Records about locating elements on screens:

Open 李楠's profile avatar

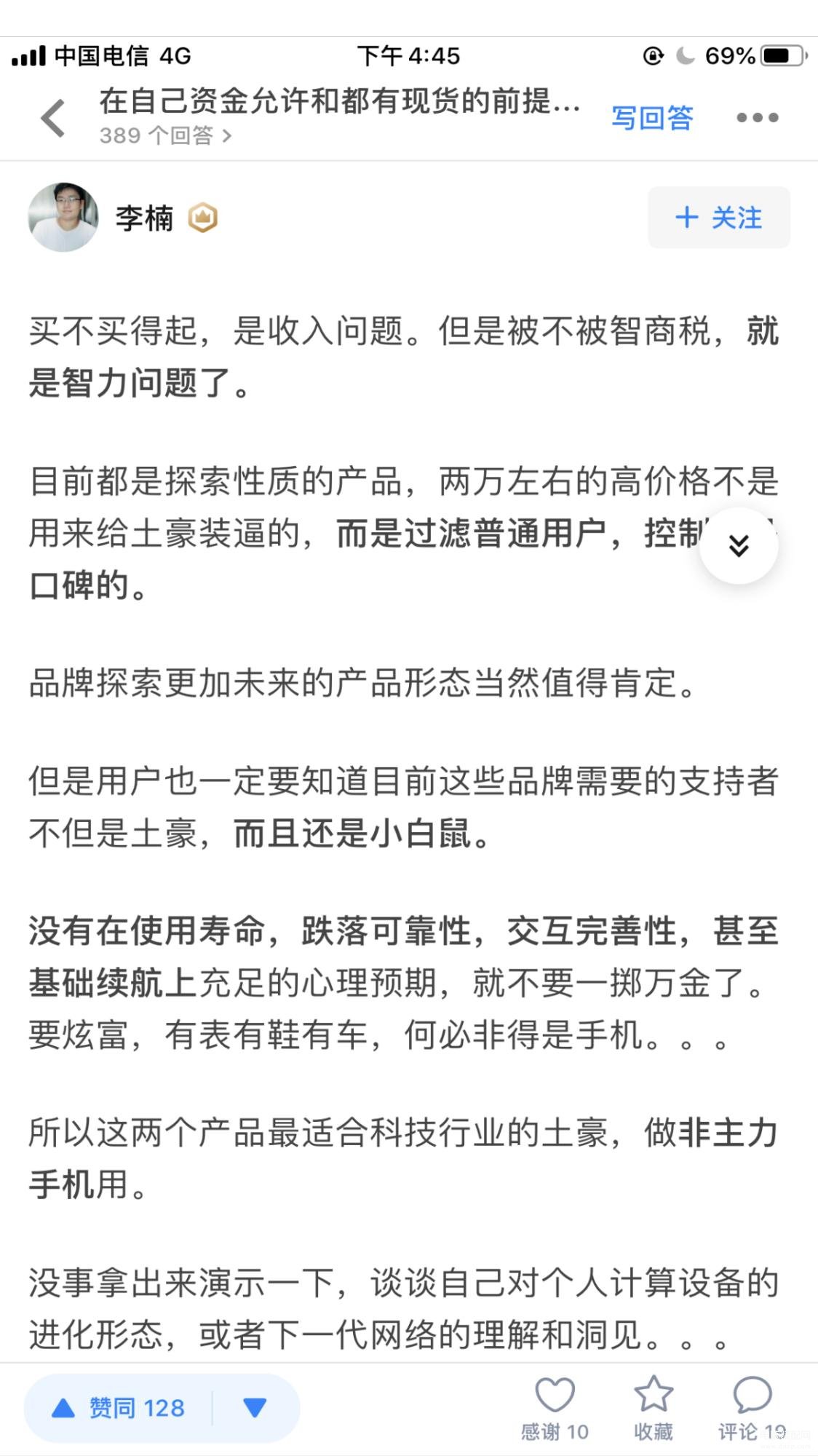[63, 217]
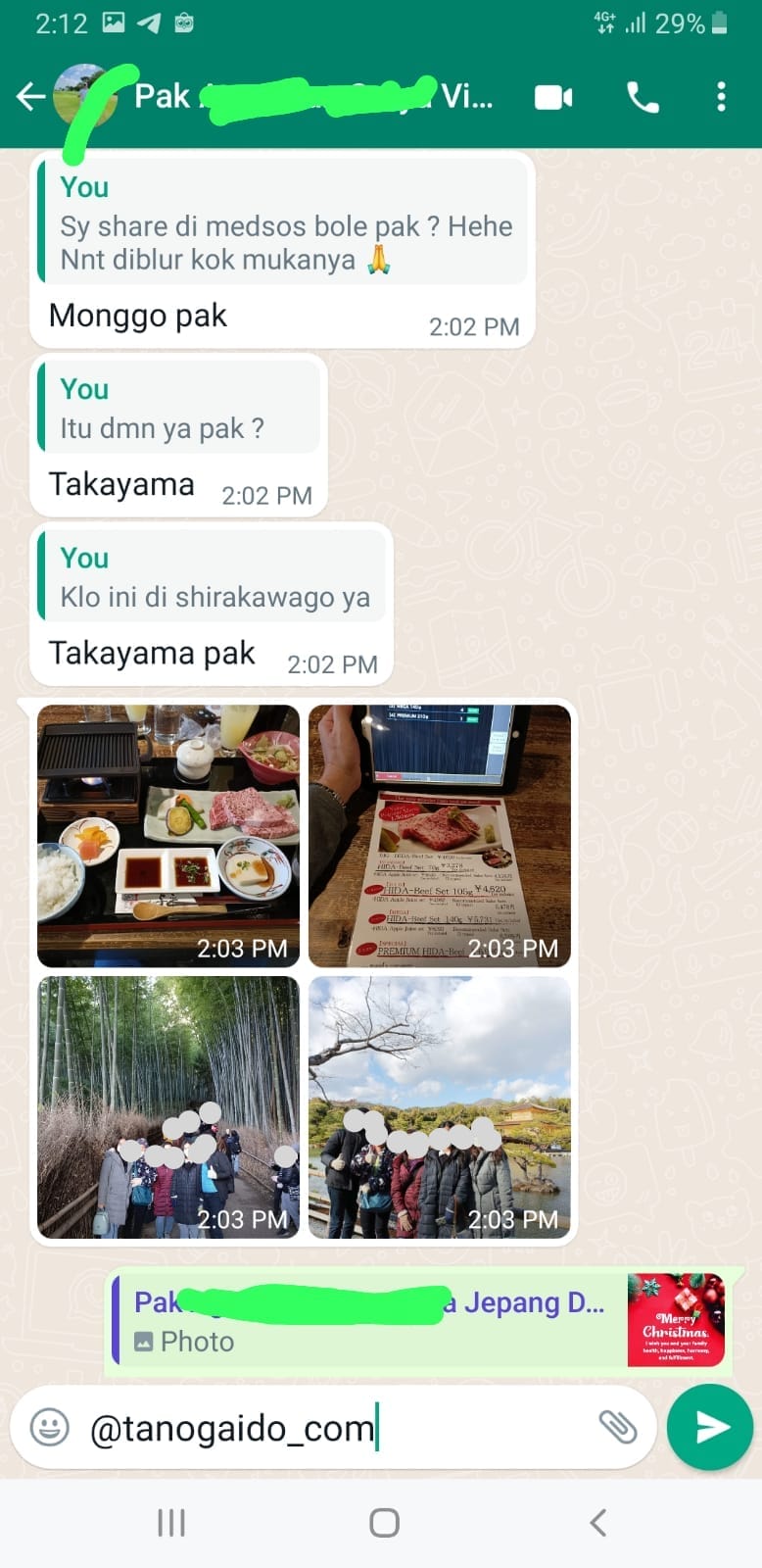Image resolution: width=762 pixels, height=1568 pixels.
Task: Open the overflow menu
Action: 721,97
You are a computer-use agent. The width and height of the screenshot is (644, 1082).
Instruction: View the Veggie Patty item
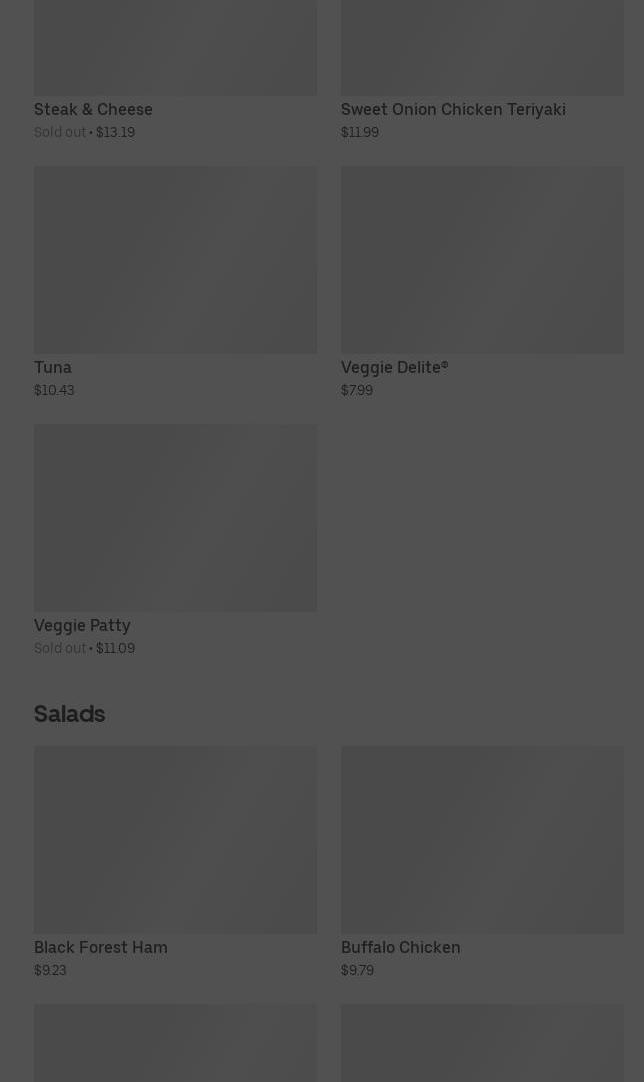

▶ _What to do_
Edit the data above so that "computer-use agent" becomes "GUI agent", with nothing else changed. Leave the pictures out of your answer.

▶ _Correct response_
Open 李楠's profile avatar

[63, 217]
Image resolution: width=762 pixels, height=1568 pixels.
Task: Open the overflow menu
Action: 721,97
You are a GUI agent. The width and height of the screenshot is (644, 1082).
Instruction: View the Veggie Patty item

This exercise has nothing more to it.